- Tareas
**a)** Traduce al inglés la siguiente oración del fragmento sobre Cavallo y el gobierno de Menem: "Con Cavallo, el neoliberalismo de Menem dejó de ser una intuición para convertirse en un programa."
**b)** Prosigue el fragmento sobre la llegada de Cavallo al Ministerio de Economía a partir de su última oración.

- Fragmento del texto
******
El desembarco de Cavallo en el Ministerio de Economía, decíamos, revistió al gobierno de Menem de la capacidad técnica, la profesionalidad de los equipos y la consistencia en la gestión de las que había carecido en el año y medio anterior, cuando a la fallida experiencia de Bunge & Born le siguió Erman González (“Un contador sin visión política”, según las célebres palabras de su sucesor). Con Cavallo, el neoliberalismo de Menem dejó de ser una intuición para convertirse en un programa.
******
- Extracto de datos
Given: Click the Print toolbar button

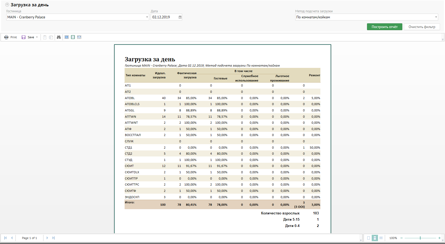Looking at the screenshot, I should pyautogui.click(x=10, y=37).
******
- Respuestas
**a)** With Cavallo, Menem's neoliberalism ceased to be an intuition and became a program.

**b)**
¿Qué proponía ese programa en relación con el Estado? Conocemos el trazo grueso, su orientación básica: amplias privatizaciones para reducir su tamaño, el paso de un rol de productor a uno de orientador de la economía, el desarme de diversos mecanismos tendientes a garantizar derechos sociales y la descentralización a los ámbitos provincial y municipal de diversas funciones, en particular de salud y educación. Y en medio de este impulso reformista desparejo pero imparable, dos trasformaciones sustanciales: la reforma de la seguridad social y la reforma de la estructura de recaudación impositiva. Vale la pena revisarlas, no solo por sus consecuencias económicas y sociales inmediatas, o por los conflictos políticos que implicaron, sino también por su relevancia de largo plazo, estratégica.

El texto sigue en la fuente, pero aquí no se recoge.